## TEXT EXCERPT:
[Begin]

My original plan for today was to walk over to the next town, Villalcazar de Sirga, to visit the church there, Santa Maria la Blanca – but the weather report forecast a 90 percent chance of rain, so I stayed in to work. Turns out the day wasn’t so bad after all, with just scattered showers, but that’s ok; I have plenty of time to explore, and I got a lot done.

First, I did a pretty thorough preparatory sketch of Nuestra Señora de Belen, a church in town that sits on a high bluff over the Rio Carrion (and is closed for safety reasons, as the bluff beneath it seems to be rapidly collapsing). I would prefer to sketch on location – you see so much more and really learn your subject – but with the rainy weather so far, I have to be content with using photos for reference.


Me at work.

Me at work in the castigation

And I realized I probably didn’t need a computer to use the copy function on the printer that’s here in the house, so was able to not only copy my drawing but also reduce it to the proper size for a block. Here it is transferred and ready to start carving.

Block ready to carve

Later, I went over to the studio and played a bit with the inks and paper I brought. The results aren’t necessarily great art (!) but all in all I’m pleased with today’s efforts.

A view of the workspace.

Art supplies

Today’s experiments. Note how much deeper and richer the colors are on the right, with the paper I dampened (a bit unevenly).


Here’s a quick rundown of the practical things this traveling artist has learned.

1. If you pack a large suitcase with heavy things and many tubes of ink, expect it to get inspected by the TSA. Luckily, they were very gentle with my supplies.

2. If you bring tubes of ink long distances in a suitcase, it really does pay to be obsessive in your packing, like double ziplock bagging them – which I did. So no harm done if your phthalocyanine blue explodes. Except now my hands look like they’ve been painted with woad.

3. Washing up in cold water is, well, cold.

4. I need to pick up some basic things like a dish rack for drying my tools after washing them.

5. The paper – a Japanese paper that’s new to me; I usually use Rives or Stonehenge – absorbs the ink a whole lot more effectively if the paper is damp. But if you try soaking it, it utterly dissolves. Note to self: pick up a spray bottle while you’re at it.

6. My fingerless gloves will be an inky mess by the time I’m done. Good thing I wore my replaceable REI rag gloves and not the beautiful ones Sarah-Hope knit for me.

7. Just one day working with windows open helped dissipate a lot of the nasty old smoke. Yay.

8. The house at 55 degrees feels like a veritable tropical paradise after working in the other house with the aforementioned open windows.

9. This is a whole lotta fun


Les Montgolfiers

Earlier this spring, I signed up for the La Calaca Press International Print Exchange. Print exchanges are a favorite activity among printmakers: you send in x number of prints to the coordinator, and you receive an equal number of prints back. Sometimes there is a theme, or specific size or style requirements. This one: Calacas, or Day of the Dead, interpretation up to the artist.

Well, who can resist a whole exchange of skull-related prints? Not me! And, as often happens, an image immediately popped into my head. I would do a print of a balloon!

[End]

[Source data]

[Begin]

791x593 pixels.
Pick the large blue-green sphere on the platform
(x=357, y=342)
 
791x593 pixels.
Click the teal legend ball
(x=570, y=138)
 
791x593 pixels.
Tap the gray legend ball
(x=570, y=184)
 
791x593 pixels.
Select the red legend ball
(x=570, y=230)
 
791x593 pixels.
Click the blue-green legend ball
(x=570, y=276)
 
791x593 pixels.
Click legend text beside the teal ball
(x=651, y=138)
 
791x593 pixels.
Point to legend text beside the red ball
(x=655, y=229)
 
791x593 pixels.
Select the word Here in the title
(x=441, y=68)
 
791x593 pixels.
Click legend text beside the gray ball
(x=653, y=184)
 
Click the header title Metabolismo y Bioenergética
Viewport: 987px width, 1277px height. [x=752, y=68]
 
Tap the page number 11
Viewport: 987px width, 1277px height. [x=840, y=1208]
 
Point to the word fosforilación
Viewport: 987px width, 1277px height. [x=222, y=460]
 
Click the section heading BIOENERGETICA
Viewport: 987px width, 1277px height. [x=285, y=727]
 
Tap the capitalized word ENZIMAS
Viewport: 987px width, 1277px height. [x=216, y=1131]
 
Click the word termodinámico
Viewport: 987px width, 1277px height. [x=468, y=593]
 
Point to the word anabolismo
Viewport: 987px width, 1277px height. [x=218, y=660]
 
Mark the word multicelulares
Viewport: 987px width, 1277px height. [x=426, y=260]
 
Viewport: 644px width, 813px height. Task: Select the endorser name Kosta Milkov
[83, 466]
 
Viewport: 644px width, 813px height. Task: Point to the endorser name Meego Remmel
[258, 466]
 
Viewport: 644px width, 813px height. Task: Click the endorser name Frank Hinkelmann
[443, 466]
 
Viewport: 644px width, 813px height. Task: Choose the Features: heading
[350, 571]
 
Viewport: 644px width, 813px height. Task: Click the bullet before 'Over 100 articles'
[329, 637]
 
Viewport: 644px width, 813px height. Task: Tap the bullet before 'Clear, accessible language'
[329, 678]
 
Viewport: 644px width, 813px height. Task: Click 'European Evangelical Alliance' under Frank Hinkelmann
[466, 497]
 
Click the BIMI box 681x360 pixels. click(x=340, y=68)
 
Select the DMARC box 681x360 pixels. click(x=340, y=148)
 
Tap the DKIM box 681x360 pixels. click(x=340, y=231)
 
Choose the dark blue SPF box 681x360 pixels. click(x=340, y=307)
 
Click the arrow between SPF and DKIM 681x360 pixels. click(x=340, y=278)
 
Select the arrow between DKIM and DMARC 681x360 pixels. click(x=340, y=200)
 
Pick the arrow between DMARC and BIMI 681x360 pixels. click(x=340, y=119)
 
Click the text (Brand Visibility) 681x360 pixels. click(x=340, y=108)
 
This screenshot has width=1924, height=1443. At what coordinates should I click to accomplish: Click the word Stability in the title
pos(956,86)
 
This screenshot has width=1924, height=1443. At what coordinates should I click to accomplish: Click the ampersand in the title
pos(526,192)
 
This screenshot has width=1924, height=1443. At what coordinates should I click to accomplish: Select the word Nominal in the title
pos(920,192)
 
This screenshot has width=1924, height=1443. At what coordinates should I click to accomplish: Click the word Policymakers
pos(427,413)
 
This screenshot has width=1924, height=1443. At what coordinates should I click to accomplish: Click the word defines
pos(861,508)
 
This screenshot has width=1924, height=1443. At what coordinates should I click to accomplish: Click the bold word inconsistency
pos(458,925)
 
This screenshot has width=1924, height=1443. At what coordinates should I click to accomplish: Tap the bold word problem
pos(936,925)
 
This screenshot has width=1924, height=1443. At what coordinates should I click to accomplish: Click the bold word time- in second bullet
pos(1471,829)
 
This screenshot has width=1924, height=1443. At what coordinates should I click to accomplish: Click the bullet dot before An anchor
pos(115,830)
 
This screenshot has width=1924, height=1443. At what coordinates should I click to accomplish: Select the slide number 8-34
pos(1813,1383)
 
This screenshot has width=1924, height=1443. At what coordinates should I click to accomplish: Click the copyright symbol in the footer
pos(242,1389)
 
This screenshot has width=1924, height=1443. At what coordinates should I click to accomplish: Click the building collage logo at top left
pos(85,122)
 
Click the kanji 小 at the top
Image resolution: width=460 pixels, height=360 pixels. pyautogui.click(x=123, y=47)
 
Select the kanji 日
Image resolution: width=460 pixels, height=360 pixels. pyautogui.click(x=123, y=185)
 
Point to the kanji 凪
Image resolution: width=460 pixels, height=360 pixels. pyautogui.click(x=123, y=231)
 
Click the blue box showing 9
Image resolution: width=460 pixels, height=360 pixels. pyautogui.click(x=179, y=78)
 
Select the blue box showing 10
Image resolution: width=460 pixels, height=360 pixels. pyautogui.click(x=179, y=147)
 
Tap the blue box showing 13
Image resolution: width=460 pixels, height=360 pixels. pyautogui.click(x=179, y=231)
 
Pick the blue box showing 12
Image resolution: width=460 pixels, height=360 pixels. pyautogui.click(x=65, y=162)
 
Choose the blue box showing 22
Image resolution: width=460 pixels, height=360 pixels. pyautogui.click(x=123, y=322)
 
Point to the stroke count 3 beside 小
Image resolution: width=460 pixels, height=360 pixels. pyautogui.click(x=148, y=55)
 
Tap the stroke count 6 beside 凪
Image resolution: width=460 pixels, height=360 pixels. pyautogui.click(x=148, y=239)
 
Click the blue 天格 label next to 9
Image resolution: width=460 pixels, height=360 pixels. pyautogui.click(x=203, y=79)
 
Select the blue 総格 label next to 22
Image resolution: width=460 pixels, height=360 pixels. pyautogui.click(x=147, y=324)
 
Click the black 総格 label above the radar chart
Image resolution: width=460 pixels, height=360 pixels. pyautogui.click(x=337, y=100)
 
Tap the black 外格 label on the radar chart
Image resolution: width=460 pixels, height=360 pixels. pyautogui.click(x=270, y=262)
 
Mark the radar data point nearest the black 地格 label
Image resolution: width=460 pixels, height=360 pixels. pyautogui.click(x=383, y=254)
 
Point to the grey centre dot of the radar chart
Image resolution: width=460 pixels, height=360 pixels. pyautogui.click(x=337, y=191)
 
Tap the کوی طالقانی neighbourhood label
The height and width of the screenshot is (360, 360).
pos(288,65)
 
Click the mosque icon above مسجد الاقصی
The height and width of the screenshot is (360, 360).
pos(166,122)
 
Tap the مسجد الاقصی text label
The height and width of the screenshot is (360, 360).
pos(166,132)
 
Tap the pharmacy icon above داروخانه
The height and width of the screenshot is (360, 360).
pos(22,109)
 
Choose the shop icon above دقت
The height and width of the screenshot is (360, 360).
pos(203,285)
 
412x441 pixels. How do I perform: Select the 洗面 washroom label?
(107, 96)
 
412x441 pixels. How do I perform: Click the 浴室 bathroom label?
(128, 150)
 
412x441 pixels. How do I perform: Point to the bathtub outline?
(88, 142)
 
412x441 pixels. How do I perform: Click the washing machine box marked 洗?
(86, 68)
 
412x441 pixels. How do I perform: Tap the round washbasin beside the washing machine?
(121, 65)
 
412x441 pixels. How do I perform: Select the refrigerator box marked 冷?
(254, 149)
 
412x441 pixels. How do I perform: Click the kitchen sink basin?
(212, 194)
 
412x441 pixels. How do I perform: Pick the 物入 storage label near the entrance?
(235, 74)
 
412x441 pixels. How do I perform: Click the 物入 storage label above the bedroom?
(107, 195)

[End]

## COMPLETE THE FOLLOWING:
[1] In the printmaking travel post, why is the church of Nuestra Señora de Belen closed?
[2] Extend the printmaking travel post, picking up after its final sentence about the balloon print.

## EXPECTED RESULTS:
[1] It is closed for safety reasons because the bluff beneath it seems to be rapidly collapsing.

[2]
For extra fun, I decided to do a reduction print. The clever part was using two different colors in the first run through the press, since the horizon line makes a handy demarcation line. Here’s the print, with the green/blue layer.
First layer, two colors

Today, I finished printing the second pass, being the black layer. Here is my inking station. And yes, that is a phone book. Phone books make the best inking pads. If you have any extra, let me know.
Inking the block

The hard part today was lining up the black layer with the green/blue layer. I had used a template when running the first layer through the press, which would have ensured that the paper and block would line up on the second pass. Alas! I was clumsy, and dropped an inky block smack dab face down onto the template, rendering it unusable until the ink dries. And, procrastinator that I am, there is no such leeway in my timing. The prints are due in Chicago by June 1. So, I used the tried-and-true eyeball and steady hand method to line the layers up.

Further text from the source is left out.